▶ EXTRACTED TEXT:
▽

# Suspect a BYNOE'S GECKO ?



## nuttylizardguy (Jun 11, 2019)

Wife discovered this little gecko on stone benchtops chasing down a little roach , and it took refuse INSIDE the round roach bait that is on the back corner of the kitchen benches.






It's about 1.5" long (total length and has little pads on the toes and fingers).

I didn't believe her until I saw it's tail dangling from the roach bait's entry and a little shake got it out into the sink (plug in).

Hungry little gecko , polished off a few small woodies (about 3mm) and a (1" long) small mealworm in the little round tub in no time.
No suitable sized BSFL or silkworms to give to it.

Will be letting it go tomorrow night before I go to bed , once I'm sure it's not suffering any ill effects from contact with the roach bait, …. I think it's been living inside it and knocking off little roaches as they go into it to feed. So he's been doing me a favour by living in my house and helping control the ants , roaches and spiders , and he can continue with that job.

Just seeking a comfirmation of it's species.

I suspect either a BOYNES GECKO or a native RING TAILED GECKO or maybe a VELVET GECKO ??.
NSW , mid north coast location.


----------



## Ryan-James (Jun 11, 2019)

I can't see its feet properly in the picture.
I say your on the money with bynoes gecko if it has claws, if it has pads it would be a dtella (outside it's home range).
Definitely not a velvet or Southern velvet or Asian or ring-tailed.
It's nice to see a native though, apart from captives the only geckoes I see are Asian house.
Nice find!


----------



## nuttylizardguy (Jun 11, 2019)

Ryan-James said:


> I can't see its feet properly in the picture.

△

▶ TASK INSTRUCTIONS:
Retype the part of the gecko identification thread from "Hungry little gecko" to "with that job." word for word.

▶ DATA EXCERPT:
▽

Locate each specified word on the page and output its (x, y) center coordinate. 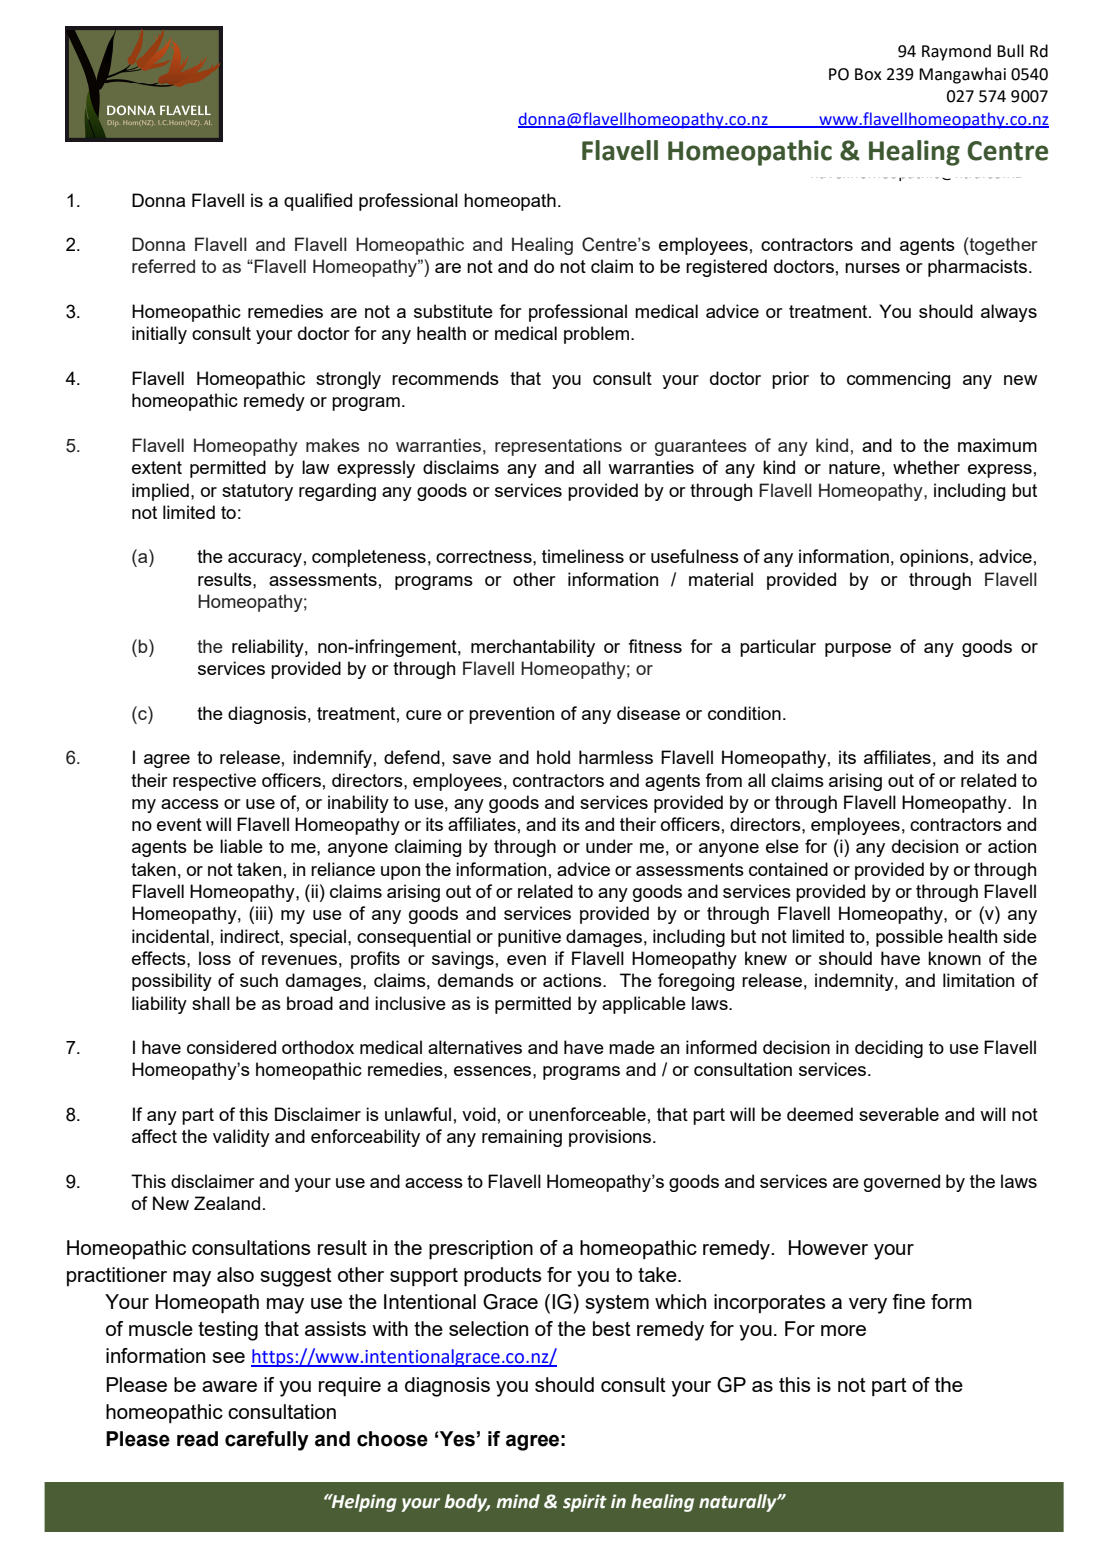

△

▶ OUTPUT FOR THIS TASK:
Hungry little gecko , polished off a few small woodies (about 3mm) and a (1" long) small mealworm in the little round tub in no time.
No suitable sized BSFL or silkworms to give to it.

Will be letting it go tomorrow night before I go to bed , once I'm sure it's not suffering any ill effects from contact with the roach bait, …. I think it's been living inside it and knocking off little roaches as they go into it to feed. So he's been doing me a favour by living in my house and helping control the ants , roaches and spiders , and he can continue with that job.